Kinetic variations between reverse transcriptases of viral protein X coding and noncoding lentiviruses

Abstract

Background: Host SAM domain and HD domain-containing protein 1 (SAMHD1) suppresses reverse transcription kinetics of HIV-1 in nondividing cells such as macrophages by hydrolyzing and nearly depleting cellular dNTPs, which are the substrates of viral reverse transcriptase (RT). However, unlike HIV-1, HIV-2 and SIVsm encode viral protein X (Vpx), which counteracts the dNTPase activity of SAMHD1 and elevates dNTP concentration, allowing the viruses to replicate under abundant dNTP conditions even in nondividing cells.

Findings: Here we tested whether RTs of these Vpx coding and noncoding lentiviruses display different enzyme kinetic profiles in response to dNTP concentrations. For this test, we characterized an extensive collection of RTs from 7 HIV-1 strains, 4 HIV-2 strains and 7 SIV strains, and determined their steady-state kinetic parameters. The K m values of all HIV-1 RTs were consistently low and close to the low dNTP concentrations found in macrophages. However, the K m values of SIV and HIV-2 RTs were not only higher than those of HIV-1 RTs but also varied significantly, indicating that HIV-2/SIV RTs require higher dNTP concentrations for efficient DNA synthesis, compared to HIV-1 RT. However, the k cat values of all eighteen lentiviral RTs were very similar.

Conclusions: Our biochemical analysis supports the hypothesis that the enzymological properties, particularly, K m values, of lentivirus RTs, are mechanistically tied with the cellular dNTP availability in nondividing target cells, which is controlled by SAMHD1 and Vpx.

Figure 1

Effect of dNTP concentration on RNA-dependent DNA polymerization activity for lentiviral RT proteins. (A) 5’ ³²P-labeled 17-mer primer (P) annealed to 40-mer RNA template. (B) The T/P was extended by 18 purified RT proteins under the condition described in Experimental Procedures at different dNTP concentrations (lanes 1–10: 50 μM, 25 μM, 10 μM, 5 μM, 1 μM, 500 nM, 250 nM, 100, nM, 50 nM, 25 nM).

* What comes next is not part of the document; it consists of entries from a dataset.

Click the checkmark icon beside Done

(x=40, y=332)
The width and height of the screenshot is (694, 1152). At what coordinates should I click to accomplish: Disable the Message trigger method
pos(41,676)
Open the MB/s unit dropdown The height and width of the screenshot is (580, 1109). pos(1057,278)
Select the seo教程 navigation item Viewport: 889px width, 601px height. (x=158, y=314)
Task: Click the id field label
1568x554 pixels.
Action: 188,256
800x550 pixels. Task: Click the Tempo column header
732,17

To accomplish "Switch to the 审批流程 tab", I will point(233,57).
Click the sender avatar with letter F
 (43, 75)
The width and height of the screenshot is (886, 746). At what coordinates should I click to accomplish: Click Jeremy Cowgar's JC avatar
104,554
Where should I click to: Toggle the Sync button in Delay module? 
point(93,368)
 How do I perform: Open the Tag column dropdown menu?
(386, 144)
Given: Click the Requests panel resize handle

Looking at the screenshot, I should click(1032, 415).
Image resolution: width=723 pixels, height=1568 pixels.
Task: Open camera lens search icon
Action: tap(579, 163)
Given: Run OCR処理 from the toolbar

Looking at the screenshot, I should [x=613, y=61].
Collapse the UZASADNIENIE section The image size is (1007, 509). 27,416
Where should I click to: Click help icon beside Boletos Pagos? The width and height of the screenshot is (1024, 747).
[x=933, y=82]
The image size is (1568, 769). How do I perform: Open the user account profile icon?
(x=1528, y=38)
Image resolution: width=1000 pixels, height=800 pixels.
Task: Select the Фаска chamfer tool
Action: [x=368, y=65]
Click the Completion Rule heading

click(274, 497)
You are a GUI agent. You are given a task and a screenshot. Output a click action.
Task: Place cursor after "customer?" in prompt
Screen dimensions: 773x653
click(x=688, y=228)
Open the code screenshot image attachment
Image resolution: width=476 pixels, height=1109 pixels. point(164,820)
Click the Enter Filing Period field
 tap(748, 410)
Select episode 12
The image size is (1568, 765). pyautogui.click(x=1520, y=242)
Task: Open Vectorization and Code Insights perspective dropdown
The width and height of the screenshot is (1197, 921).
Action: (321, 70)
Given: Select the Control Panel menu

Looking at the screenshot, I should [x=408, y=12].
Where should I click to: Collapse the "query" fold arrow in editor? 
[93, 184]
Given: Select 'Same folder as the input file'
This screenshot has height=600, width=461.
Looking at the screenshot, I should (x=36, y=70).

HIV-1 strains used were HXB2, NL4-3, 94CY, 92RW, 93IN, 94UG, and 93BR. HIV-2 strains used were Ghana1, ST1, ROD, and ROD10. SIV stains used were Mac239, Mne CL8, Mne 170, Agm155-4, Agm Gri-1, Agm 9063–2, and Agm Tan-1. RT activity used in this assay generated approximately 50% primer extension as determined by 40 bp fully extended product (F) at the highest dNTP concentration (lane 1). Among 18 RT proteins, the reactions with HIV-1 94CY, HIV-2 ROD, and SIVagm 9063–2 are shown in this figure, “*” indicates pause sites produced by kinetic delays of dNTP incorporations at lower dNTP concentrations. (−) no RT control. T: dNTP concentrations found in activated CD4+ T cells, M: dNTP concentrations found in macrophages.

Figure 2

Comparison of the steady-state kinetic parameters for 18 lentiviral RT proteins. The K _m (A) and k _cat (B) values of the 18 different RT enzymes (blue bars, HIV-1 RTs; purple bars, HIV-2 RTs; green bars, SIV RTs) were determined from the reactions described in Figure 1. dNTP concentrations found in macrophages (grey), activated CD4+ T cells (pink), and macrophages exposed to Vpx (blue) were marked in (A) [17]. (C) The overall catalytic efficiency values (k _cat / K _m) were plotted with a 95% confidence interval and the efficiency difference between RTs of Vpx coding and noncoding viruses were compared. The V _max and K _m values were determined by fitting the data to the Michaelis-Menten equation using nonlinear regression with Kaleidagraph (Synergy Software). k _cat was determined by dividing V _max by molar enzyme concentration. Values reported represent means and standard deviations of HIV-1 and the group HIV-2/ SIV. Two-tailed Student’s t tests were used for the two group comparisons (Vpx + vs Vpx: p < 0.01; HIV-1 vs SIV: p < 0.01; HIV-1 vs HIV-2: p < 0.1; HIV-2 vs SIV: p = 0.12).

Figure 3

Effect of dNTP concentration on DNA-dependent DNA polymerization activity for lentiviral RT proteins. The primer extension reactions were conducted with the RT enzymes described except (A) 40-mer DNA template encoding the same sequence as the RNA template used in Figure 1 and (B) 48-mer DNA template encoding conserved HIV-1 PBS under the same reaction condition described in Figure 1. (C) Scheme explaining potential mechanistic ties between K _m values of RT enzymes from lentiviruses encoding or non-encoding Vpx and cellular dNTP pools modulated by SAMHD1 and Vpx in macrophages.